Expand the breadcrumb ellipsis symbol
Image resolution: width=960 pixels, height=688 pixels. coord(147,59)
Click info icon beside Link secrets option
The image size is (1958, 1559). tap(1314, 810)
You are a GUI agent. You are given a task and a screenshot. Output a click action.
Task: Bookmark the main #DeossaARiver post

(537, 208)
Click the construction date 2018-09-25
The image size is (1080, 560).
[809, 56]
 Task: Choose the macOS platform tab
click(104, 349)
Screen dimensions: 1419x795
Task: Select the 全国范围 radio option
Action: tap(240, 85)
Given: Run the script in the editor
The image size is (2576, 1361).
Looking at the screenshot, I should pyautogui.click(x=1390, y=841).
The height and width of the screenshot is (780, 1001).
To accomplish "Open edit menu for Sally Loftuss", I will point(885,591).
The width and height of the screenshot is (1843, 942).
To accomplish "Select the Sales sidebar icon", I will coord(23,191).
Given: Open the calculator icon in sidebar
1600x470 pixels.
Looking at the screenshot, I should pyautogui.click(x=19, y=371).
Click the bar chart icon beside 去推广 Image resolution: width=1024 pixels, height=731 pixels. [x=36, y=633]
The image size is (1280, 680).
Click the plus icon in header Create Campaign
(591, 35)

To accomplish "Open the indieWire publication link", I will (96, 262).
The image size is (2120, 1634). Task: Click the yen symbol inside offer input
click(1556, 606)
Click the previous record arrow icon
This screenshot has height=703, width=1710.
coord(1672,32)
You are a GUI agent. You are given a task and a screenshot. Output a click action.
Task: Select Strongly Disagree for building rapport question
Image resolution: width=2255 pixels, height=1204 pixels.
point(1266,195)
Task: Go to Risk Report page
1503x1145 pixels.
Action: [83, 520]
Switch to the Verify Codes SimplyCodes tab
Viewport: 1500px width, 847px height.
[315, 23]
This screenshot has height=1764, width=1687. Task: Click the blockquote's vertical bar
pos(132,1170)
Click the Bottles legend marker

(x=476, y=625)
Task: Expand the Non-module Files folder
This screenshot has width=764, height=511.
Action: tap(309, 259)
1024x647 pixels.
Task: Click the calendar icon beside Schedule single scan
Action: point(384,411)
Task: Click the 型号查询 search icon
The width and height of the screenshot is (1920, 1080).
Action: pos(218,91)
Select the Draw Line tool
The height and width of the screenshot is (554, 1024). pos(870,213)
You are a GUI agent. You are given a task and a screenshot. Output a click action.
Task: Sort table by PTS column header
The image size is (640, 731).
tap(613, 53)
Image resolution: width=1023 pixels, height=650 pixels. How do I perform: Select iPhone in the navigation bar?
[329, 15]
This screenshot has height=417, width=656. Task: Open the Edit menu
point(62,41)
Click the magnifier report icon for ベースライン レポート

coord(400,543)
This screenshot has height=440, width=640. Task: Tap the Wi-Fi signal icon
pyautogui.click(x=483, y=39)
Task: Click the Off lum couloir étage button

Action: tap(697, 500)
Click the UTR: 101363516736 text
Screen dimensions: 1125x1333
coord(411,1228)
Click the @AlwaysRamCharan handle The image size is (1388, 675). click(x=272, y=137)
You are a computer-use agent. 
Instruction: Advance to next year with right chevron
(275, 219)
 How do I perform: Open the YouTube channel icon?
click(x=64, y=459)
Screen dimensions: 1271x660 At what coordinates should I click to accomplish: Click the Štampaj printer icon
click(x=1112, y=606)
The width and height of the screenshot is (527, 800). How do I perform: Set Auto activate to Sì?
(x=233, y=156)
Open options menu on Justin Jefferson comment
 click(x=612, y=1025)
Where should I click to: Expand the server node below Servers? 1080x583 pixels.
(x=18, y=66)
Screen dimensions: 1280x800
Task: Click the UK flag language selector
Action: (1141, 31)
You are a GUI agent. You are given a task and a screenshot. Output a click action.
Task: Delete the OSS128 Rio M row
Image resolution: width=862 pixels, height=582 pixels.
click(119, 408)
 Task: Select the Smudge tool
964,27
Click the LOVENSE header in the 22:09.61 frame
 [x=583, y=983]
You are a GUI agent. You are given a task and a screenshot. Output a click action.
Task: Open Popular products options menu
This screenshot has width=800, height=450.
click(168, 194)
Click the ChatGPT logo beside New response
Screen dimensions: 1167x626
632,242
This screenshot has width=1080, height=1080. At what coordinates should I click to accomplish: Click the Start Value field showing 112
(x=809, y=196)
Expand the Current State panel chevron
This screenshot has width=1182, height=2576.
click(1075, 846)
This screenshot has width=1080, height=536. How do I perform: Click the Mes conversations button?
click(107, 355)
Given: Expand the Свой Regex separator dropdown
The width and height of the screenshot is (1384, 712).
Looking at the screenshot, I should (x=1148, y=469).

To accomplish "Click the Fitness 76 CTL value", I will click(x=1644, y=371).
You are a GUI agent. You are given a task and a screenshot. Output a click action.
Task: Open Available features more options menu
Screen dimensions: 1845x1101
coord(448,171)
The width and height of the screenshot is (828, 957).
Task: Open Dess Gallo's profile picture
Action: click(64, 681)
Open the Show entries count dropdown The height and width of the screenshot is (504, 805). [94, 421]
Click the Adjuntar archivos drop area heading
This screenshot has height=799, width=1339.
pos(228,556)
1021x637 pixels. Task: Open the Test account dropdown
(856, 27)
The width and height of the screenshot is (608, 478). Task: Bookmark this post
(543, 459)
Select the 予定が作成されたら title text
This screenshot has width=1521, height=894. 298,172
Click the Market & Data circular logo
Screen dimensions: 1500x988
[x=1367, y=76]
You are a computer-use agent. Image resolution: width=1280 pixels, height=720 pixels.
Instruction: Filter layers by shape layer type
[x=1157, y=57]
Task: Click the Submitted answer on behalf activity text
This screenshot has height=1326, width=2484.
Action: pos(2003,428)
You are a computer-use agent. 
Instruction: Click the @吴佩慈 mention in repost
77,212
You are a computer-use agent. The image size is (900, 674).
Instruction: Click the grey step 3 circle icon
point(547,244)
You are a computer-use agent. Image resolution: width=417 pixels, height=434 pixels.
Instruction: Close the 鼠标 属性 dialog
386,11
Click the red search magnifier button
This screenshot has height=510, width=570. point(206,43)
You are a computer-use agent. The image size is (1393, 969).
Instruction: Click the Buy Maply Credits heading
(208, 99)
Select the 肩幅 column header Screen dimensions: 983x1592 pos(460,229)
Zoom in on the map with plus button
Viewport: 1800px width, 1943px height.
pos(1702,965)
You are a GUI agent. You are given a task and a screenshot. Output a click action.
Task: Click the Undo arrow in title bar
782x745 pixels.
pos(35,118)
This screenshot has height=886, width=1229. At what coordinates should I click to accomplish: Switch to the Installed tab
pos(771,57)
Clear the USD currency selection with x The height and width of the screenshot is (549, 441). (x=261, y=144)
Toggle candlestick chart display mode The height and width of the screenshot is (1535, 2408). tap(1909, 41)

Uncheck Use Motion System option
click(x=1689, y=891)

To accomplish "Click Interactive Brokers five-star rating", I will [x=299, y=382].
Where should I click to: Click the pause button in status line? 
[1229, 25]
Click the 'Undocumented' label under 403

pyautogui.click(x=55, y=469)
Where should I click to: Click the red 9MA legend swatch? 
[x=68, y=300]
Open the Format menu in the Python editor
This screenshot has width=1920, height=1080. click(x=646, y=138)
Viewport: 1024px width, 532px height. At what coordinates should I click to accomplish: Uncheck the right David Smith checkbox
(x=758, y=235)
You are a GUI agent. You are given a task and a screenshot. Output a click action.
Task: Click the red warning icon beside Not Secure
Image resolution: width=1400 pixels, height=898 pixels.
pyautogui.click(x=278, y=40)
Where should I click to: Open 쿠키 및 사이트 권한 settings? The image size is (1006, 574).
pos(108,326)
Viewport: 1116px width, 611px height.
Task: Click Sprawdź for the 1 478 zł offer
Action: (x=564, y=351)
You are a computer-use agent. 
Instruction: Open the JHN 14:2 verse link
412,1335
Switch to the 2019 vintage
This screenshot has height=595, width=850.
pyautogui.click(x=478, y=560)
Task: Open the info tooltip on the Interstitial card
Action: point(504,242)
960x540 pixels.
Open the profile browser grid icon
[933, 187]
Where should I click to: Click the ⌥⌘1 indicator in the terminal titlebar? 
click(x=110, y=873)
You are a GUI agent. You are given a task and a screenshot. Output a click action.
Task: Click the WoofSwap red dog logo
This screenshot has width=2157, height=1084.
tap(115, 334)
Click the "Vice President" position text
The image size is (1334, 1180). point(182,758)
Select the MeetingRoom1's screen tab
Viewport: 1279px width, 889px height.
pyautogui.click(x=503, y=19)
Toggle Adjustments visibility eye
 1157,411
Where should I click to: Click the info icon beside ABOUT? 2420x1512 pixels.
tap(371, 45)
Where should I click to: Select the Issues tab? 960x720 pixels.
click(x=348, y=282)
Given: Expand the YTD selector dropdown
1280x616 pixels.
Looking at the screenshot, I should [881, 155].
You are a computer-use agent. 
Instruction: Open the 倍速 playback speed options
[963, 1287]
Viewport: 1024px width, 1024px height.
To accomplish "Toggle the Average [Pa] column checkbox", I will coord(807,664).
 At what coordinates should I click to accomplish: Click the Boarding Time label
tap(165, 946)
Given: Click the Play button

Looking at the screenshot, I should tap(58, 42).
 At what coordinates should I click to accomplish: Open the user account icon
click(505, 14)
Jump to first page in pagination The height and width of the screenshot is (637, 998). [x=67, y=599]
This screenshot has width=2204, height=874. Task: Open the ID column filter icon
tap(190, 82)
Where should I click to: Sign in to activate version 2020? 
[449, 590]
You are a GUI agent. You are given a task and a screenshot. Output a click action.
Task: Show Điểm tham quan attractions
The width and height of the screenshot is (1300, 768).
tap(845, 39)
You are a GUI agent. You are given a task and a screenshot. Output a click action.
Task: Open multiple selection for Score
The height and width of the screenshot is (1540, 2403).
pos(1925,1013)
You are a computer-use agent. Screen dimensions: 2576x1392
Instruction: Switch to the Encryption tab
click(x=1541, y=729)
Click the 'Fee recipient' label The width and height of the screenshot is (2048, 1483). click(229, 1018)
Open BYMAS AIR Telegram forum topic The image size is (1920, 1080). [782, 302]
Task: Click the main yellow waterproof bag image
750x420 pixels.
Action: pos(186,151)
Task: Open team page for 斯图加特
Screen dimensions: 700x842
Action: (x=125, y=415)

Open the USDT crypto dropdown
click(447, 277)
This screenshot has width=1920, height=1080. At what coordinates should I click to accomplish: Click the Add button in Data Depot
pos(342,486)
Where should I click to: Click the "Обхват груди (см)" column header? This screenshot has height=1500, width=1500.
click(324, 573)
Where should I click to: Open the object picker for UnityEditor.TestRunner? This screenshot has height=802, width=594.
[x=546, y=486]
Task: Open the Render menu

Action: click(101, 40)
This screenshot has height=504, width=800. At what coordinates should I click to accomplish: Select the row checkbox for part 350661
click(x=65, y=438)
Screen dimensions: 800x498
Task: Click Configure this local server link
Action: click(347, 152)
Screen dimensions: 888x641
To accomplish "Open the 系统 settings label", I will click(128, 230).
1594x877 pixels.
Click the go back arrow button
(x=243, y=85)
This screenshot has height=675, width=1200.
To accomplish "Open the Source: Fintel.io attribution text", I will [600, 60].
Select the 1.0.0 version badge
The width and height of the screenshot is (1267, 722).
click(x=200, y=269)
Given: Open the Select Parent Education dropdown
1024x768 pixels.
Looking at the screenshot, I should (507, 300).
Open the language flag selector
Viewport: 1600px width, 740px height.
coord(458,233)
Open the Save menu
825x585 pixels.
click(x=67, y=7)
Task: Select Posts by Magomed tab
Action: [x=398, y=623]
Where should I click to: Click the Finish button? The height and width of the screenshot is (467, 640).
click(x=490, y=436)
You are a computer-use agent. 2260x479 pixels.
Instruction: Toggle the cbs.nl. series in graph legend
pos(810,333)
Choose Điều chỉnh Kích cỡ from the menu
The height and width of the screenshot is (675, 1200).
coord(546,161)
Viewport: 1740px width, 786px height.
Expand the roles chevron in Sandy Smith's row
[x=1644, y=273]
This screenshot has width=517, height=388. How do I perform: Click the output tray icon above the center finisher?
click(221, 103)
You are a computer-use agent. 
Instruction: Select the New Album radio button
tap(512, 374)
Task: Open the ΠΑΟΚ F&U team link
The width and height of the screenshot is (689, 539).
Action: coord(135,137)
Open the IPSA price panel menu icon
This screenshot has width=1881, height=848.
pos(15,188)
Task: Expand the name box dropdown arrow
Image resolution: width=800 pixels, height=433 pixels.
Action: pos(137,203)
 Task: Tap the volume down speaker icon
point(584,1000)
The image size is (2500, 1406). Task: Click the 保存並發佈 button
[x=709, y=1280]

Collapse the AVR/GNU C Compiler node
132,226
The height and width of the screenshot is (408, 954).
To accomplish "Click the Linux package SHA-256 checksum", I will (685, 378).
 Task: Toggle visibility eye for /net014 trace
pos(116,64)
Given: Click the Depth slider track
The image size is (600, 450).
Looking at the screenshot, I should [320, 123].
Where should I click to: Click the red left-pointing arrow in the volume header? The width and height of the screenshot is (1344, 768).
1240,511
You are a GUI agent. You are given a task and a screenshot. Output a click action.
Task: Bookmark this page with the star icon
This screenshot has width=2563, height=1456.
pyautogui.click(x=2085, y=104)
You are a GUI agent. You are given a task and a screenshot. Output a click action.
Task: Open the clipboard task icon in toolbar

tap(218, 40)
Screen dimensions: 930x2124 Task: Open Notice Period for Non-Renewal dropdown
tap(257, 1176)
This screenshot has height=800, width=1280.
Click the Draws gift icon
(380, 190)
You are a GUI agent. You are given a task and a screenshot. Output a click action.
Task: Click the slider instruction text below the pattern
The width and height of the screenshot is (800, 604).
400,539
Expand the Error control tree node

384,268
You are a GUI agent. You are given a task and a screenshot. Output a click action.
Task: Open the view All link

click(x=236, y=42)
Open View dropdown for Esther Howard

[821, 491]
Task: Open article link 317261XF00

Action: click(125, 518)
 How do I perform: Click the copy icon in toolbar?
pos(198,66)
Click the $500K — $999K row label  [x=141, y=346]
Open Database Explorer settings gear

+===+

● Challenge: Reproduce the material word for word, from its first line through the line that contains "Action: tap(240, 85)", with both of those lines included.

● Response to the exercise:
Expand the breadcrumb ellipsis symbol
Image resolution: width=960 pixels, height=688 pixels. coord(147,59)
Click info icon beside Link secrets option
The image size is (1958, 1559). tap(1314, 810)
You are a GUI agent. You are given a task and a screenshot. Output a click action.
Task: Bookmark the main #DeossaARiver post

(537, 208)
Click the construction date 2018-09-25
The image size is (1080, 560).
[809, 56]
 Task: Choose the macOS platform tab
click(104, 349)
Screen dimensions: 1419x795
Task: Select the 全国范围 radio option
Action: tap(240, 85)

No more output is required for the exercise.